• Aim: Write out each of the following lines exactly, keeping their order.

• Extracted records:

┌──

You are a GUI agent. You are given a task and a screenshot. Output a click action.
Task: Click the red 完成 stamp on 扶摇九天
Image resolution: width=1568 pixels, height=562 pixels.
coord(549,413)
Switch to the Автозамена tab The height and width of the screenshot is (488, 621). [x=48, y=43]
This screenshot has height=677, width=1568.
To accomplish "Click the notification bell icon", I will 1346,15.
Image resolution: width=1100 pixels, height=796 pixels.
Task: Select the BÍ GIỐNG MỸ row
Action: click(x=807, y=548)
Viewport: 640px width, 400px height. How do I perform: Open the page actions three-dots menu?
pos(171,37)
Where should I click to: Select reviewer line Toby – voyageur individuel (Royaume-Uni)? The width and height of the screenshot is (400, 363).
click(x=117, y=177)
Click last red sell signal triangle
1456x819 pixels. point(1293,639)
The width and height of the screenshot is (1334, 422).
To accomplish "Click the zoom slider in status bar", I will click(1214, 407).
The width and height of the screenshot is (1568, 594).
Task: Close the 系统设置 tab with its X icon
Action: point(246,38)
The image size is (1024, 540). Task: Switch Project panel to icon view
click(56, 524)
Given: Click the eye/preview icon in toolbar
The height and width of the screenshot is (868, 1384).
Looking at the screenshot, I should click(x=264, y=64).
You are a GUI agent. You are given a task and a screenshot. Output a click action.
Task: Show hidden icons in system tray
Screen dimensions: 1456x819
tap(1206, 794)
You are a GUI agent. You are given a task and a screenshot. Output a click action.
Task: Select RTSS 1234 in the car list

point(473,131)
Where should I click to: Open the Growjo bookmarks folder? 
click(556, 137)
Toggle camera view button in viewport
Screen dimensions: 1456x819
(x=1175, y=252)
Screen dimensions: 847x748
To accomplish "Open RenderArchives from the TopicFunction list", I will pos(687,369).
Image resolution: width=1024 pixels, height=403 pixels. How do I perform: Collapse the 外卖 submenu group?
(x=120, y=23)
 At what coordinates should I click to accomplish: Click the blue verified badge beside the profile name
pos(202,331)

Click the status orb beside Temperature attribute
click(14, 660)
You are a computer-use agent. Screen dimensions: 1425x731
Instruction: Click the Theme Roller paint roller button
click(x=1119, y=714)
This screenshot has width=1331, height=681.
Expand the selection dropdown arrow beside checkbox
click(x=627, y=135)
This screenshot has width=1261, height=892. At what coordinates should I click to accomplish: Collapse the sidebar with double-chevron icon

└──

• Result of the exercise:
You are a GUI agent. You are given a task and a screenshot. Output a click action.
Task: Click the red 完成 stamp on 扶摇九天
Image resolution: width=1568 pixels, height=562 pixels.
coord(549,413)
Switch to the Автозамена tab The height and width of the screenshot is (488, 621). [x=48, y=43]
This screenshot has height=677, width=1568.
To accomplish "Click the notification bell icon", I will 1346,15.
Image resolution: width=1100 pixels, height=796 pixels.
Task: Select the BÍ GIỐNG MỸ row
Action: click(x=807, y=548)
Viewport: 640px width, 400px height. How do I perform: Open the page actions three-dots menu?
pos(171,37)
Where should I click to: Select reviewer line Toby – voyageur individuel (Royaume-Uni)? The width and height of the screenshot is (400, 363).
click(x=117, y=177)
Click last red sell signal triangle
1456x819 pixels. point(1293,639)
The width and height of the screenshot is (1334, 422).
To accomplish "Click the zoom slider in status bar", I will click(1214, 407).
The width and height of the screenshot is (1568, 594).
Task: Close the 系统设置 tab with its X icon
Action: point(246,38)
The image size is (1024, 540). Task: Switch Project panel to icon view
click(56, 524)
Given: Click the eye/preview icon in toolbar
The height and width of the screenshot is (868, 1384).
Looking at the screenshot, I should click(x=264, y=64).
You are a GUI agent. You are given a task and a screenshot. Output a click action.
Task: Show hidden icons in system tray
Screen dimensions: 1456x819
tap(1206, 794)
You are a GUI agent. You are given a task and a screenshot. Output a click action.
Task: Select RTSS 1234 in the car list

point(473,131)
Where should I click to: Open the Growjo bookmarks folder? 
click(556, 137)
Toggle camera view button in viewport
Screen dimensions: 1456x819
(x=1175, y=252)
Screen dimensions: 847x748
To accomplish "Open RenderArchives from the TopicFunction list", I will pos(687,369).
Image resolution: width=1024 pixels, height=403 pixels. How do I perform: Collapse the 外卖 submenu group?
(x=120, y=23)
 At what coordinates should I click to accomplish: Click the blue verified badge beside the profile name
pos(202,331)

Click the status orb beside Temperature attribute
click(14, 660)
You are a computer-use agent. Screen dimensions: 1425x731
Instruction: Click the Theme Roller paint roller button
click(x=1119, y=714)
This screenshot has width=1331, height=681.
Expand the selection dropdown arrow beside checkbox
click(x=627, y=135)
This screenshot has width=1261, height=892. At what coordinates should I click to accomplish: Collapse the sidebar with double-chevron icon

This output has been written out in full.